Leave out all pictures. Extract exactly the lines from the one containing "Screen dimensions: 423x466" through the end of the data.

[EXTRACTED ENTRIES Boundary: Start]

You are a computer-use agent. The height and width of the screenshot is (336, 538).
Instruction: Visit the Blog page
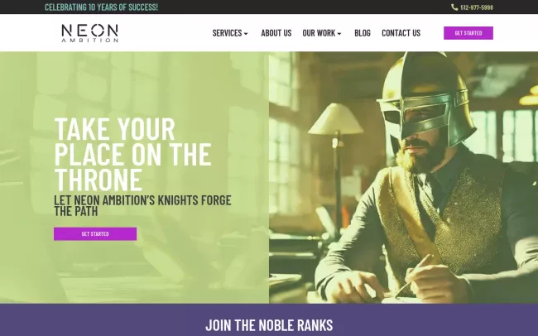(x=363, y=33)
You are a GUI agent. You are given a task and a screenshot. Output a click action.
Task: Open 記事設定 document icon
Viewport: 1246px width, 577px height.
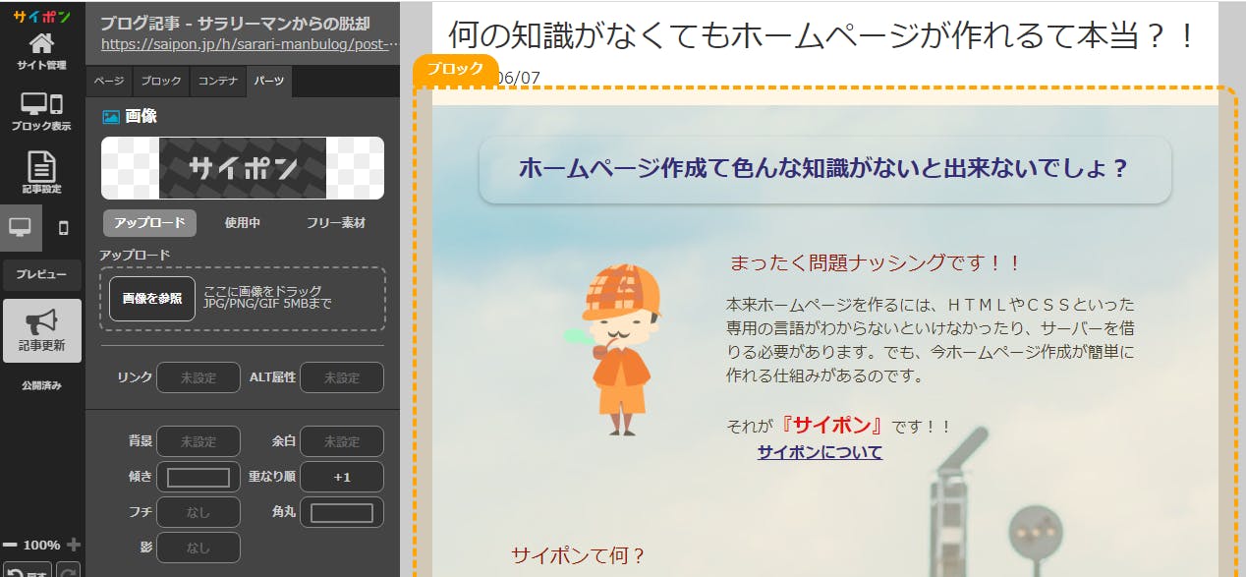[x=41, y=172]
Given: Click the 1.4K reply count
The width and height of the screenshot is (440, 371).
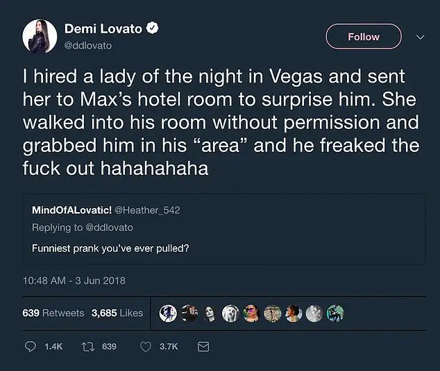Looking at the screenshot, I should point(53,346).
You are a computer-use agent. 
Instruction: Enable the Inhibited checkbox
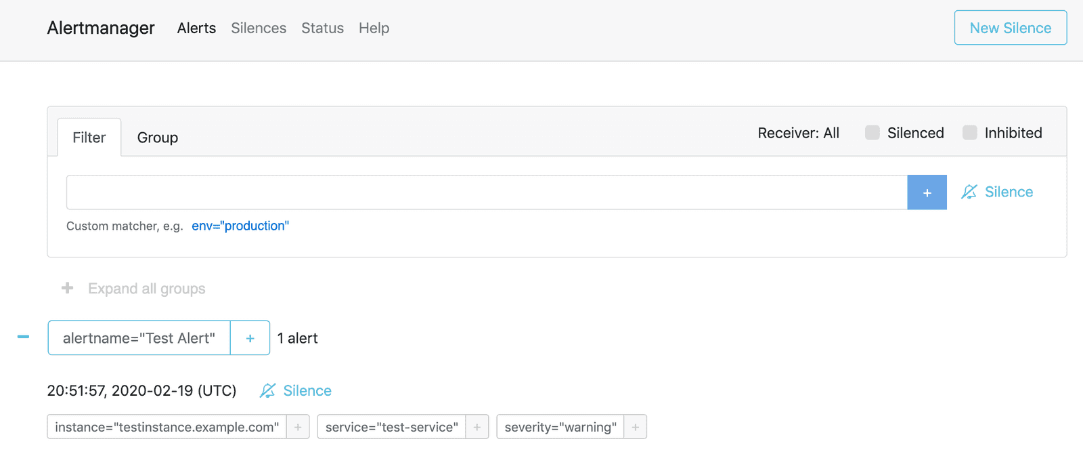point(970,133)
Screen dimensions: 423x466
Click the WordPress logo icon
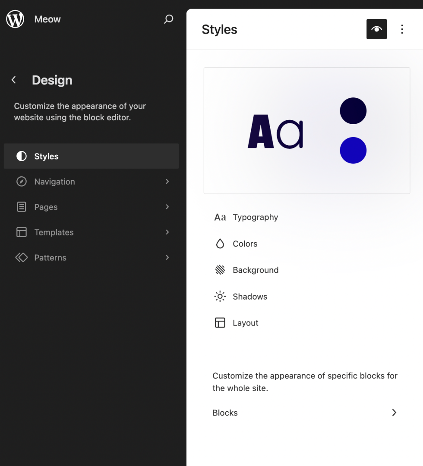(15, 19)
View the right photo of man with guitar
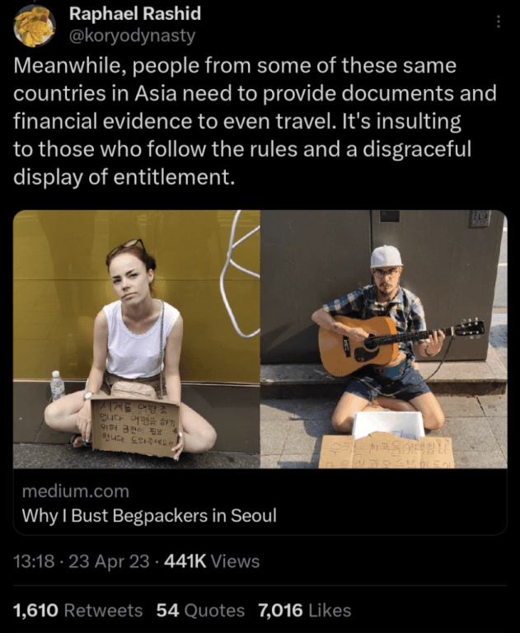 point(384,339)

[EXTRACTED ENTRIES Boundary: End]

# [EXERCISE RESULT]
Screen dimensions: 423x466
Click the WordPress logo icon
(15, 19)
View the right photo of man with guitar
 point(384,339)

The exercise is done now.